The family spent Saturday night watching things we had long forgotten about. For instance, I had forgotten how passionate Quincy was as the county's Medical Examiner, and how, for an old man in his 60s, how fit he looked in tab collars and polyester pants. Those new CSI guys have nothing on him, except maybe better wardrobes. Rewatching that great show begs the question: "WWQD?"

Want the epitome of unrequited love? I never even knew there was a Valentine Charlie Brown special until I stumbled upon it while searching through the "Romance" category online (not to mention timeless classics like "It Happened One Night," "A Boyfriend for Christmas," "Cabaret," and "Scarface.")

I won't even go into all the awesome westerns you have available at your fingertips (if only there was a way to watch them in "fast forward" and still take in every gunshot, liquor shot, and spoken word . . . ) You've got movies like "Unforgiven," "Urban Cowboy (a Western?)," and the best western I've never heard of "The Ballad of Cable Hogue." There's even a FEW John Wayne movies (and one by a different guy, I think, named Jon Waine.)

Want war stories?
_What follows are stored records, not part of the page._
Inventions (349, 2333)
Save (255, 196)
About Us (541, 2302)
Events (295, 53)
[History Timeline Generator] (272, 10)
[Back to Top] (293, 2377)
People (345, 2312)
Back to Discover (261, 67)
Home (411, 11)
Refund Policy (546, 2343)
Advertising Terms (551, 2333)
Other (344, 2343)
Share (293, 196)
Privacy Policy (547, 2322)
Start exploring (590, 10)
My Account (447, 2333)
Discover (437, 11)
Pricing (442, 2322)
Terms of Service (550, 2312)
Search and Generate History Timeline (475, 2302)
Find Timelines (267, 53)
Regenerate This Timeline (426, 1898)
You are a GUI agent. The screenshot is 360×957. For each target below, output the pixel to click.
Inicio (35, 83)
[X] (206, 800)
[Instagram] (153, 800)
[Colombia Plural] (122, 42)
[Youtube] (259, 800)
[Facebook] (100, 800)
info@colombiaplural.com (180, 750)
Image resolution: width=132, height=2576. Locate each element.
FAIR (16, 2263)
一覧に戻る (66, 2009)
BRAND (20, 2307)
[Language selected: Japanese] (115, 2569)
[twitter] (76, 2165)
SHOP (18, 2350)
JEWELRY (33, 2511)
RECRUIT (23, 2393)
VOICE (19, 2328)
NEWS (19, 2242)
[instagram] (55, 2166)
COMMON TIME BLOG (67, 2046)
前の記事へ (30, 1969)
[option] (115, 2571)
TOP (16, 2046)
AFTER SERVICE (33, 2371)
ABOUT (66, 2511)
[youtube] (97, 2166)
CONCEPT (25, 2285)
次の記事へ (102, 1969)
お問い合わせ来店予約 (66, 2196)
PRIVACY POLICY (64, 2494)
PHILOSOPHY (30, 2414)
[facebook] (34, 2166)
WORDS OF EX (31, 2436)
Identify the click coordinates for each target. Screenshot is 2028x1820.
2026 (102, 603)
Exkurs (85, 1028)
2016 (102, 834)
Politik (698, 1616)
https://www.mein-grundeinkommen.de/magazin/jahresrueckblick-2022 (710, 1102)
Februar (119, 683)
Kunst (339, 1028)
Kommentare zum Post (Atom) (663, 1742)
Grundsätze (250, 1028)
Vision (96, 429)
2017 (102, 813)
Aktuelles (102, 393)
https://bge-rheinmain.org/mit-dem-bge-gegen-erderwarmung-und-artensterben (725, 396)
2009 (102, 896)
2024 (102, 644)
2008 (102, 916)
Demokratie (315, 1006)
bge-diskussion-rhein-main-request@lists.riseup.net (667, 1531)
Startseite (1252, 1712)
There's a plethora you couldn't get to in a lifetime, even if you don't count watching all the movies in the "marriage" category. You've got "To Hell and Back" with John Wayne, Jr., Audie Murphy, the movie I simply cannot get of (making fun of) "Bataan," and a Kirk Douglas movie I never knew existed.

With unlimited access to so many movies, you can't go wrong! It's the Deal of the Century! (They have that too.)

Avoid the wife and kids, shirk you fatherly responsibilities and watch some movies using the trial and error method. You're sure to find at least one with an original plot combined with great acting (to skip right to it, check out "Godzilla 2000" starring that guy from Tokyo--he's amaaaaazing in it, and by "he," I mean Godzilla.)

I know it's only been a few days, but I'm sure this new Xbox Live/wireless internet adapter thing is going to change my life . . . . for the better or worse.


Anonymous said...

You need to send this to Netflix and maybe they will pay you for the wonderful endorsement. :)

PS. My spouse will not be reading this blog!!!

Anonymous said...

Hello. This is your wife. Remember me? [I'm the one cooking and cleaning around you.] I just wanted to say "hi" because I haven't talked to you in a few days.

Waiting for the XBox Live honeymoon to be over...

Anonymous said...

So who is getting the second job to pay for all this fun???? Well enjoy it and have fun until reality sets back in.